#### [Recorded information]
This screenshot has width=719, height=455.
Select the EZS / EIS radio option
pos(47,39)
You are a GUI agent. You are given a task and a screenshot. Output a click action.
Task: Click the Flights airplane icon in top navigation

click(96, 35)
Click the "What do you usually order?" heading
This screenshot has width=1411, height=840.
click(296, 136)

#### [Problem to solve]
Copy out every line of the entries above, character for character and in the same order.

#### [Solution for this task]
This screenshot has width=719, height=455.
Select the EZS / EIS radio option
pos(47,39)
You are a GUI agent. You are given a task and a screenshot. Output a click action.
Task: Click the Flights airplane icon in top navigation

click(96, 35)
Click the "What do you usually order?" heading
This screenshot has width=1411, height=840.
click(296, 136)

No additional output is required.